- [ASSIGNMENT] When you transcribe the lines below, keep every word the same and leave the pictures behind.
┌──
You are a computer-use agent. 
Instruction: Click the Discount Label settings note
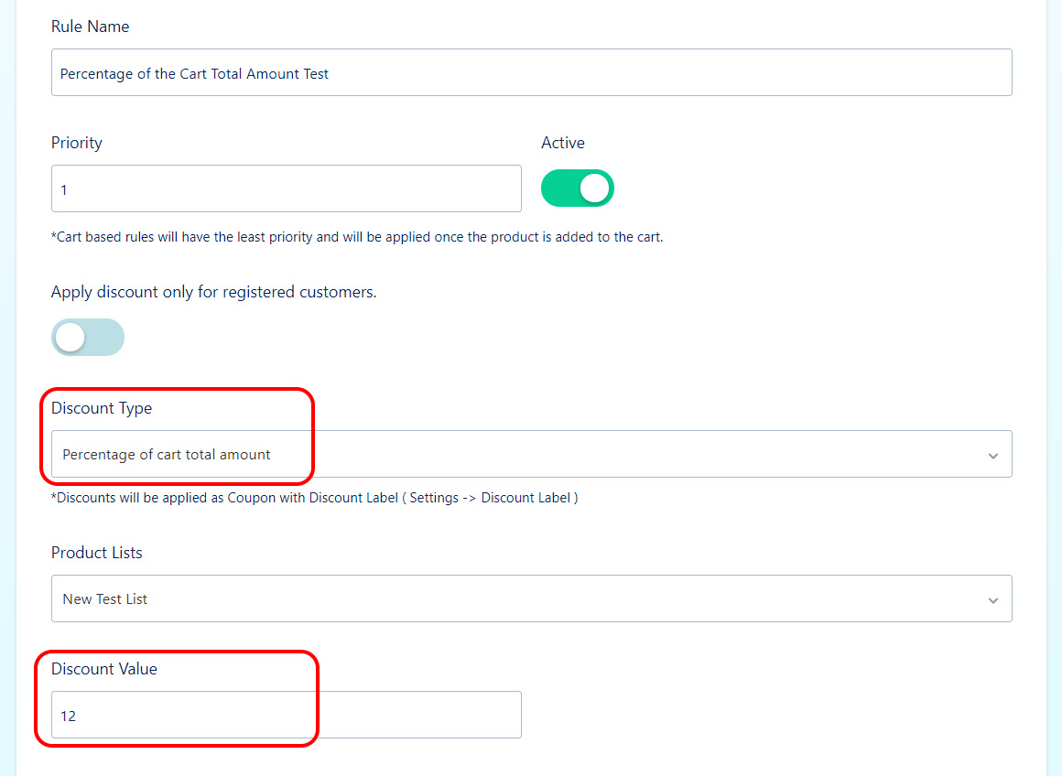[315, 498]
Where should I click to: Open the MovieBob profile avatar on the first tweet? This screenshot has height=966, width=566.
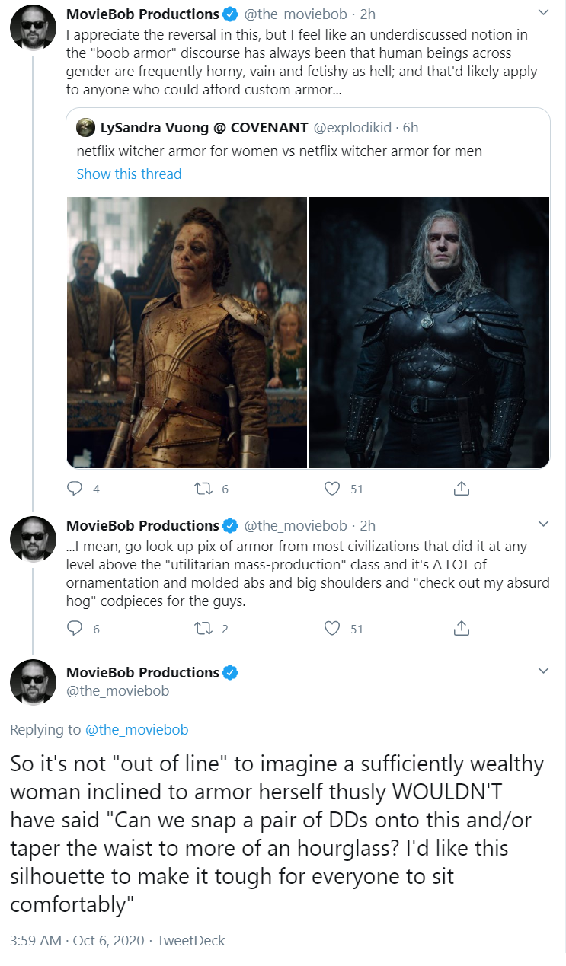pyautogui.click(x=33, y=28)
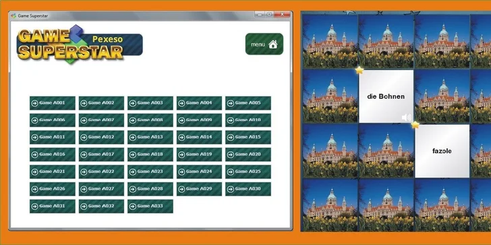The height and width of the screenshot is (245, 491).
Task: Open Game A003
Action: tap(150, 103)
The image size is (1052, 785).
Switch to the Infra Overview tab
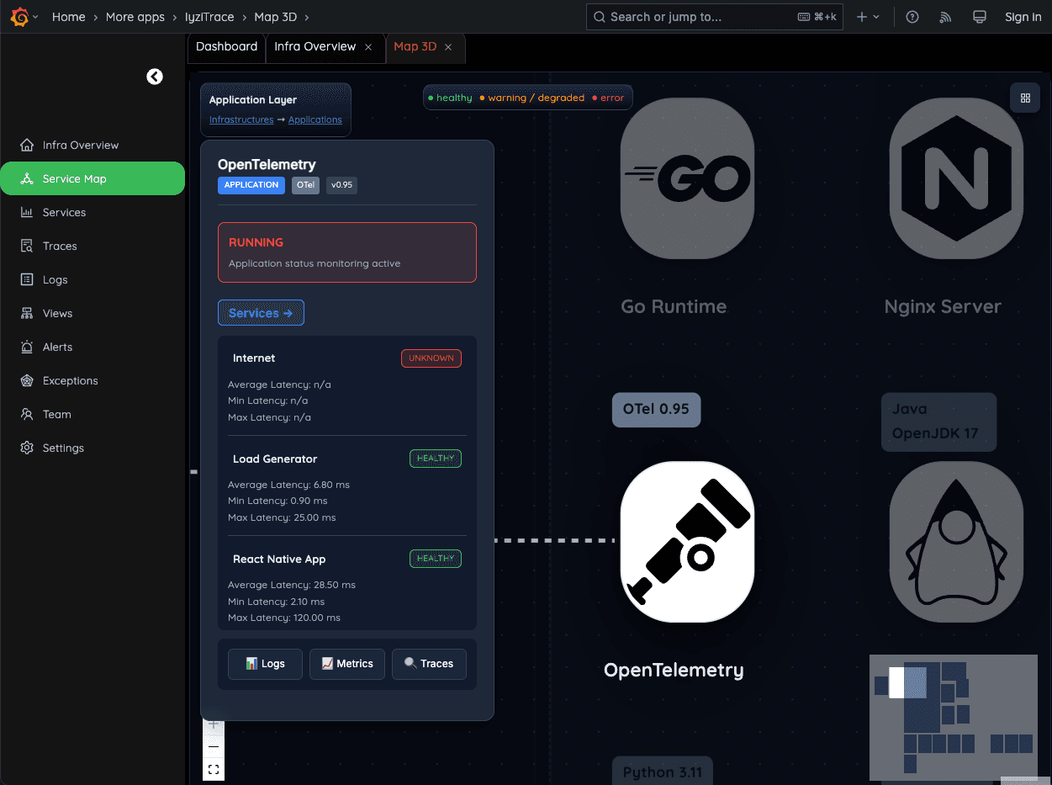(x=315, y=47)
└──
- [RESPONSE FOR THIS EXERCISE]
You are a computer-use agent. 
Instruction: Click the Discount Label settings note
[315, 498]
Where should I click to: Open the MovieBob profile avatar on the first tweet? This screenshot has height=966, width=566.
pyautogui.click(x=33, y=28)
The height and width of the screenshot is (245, 491).
Task: Open Game A003
Action: tap(150, 103)
The image size is (1052, 785).
Switch to the Infra Overview tab
(x=315, y=47)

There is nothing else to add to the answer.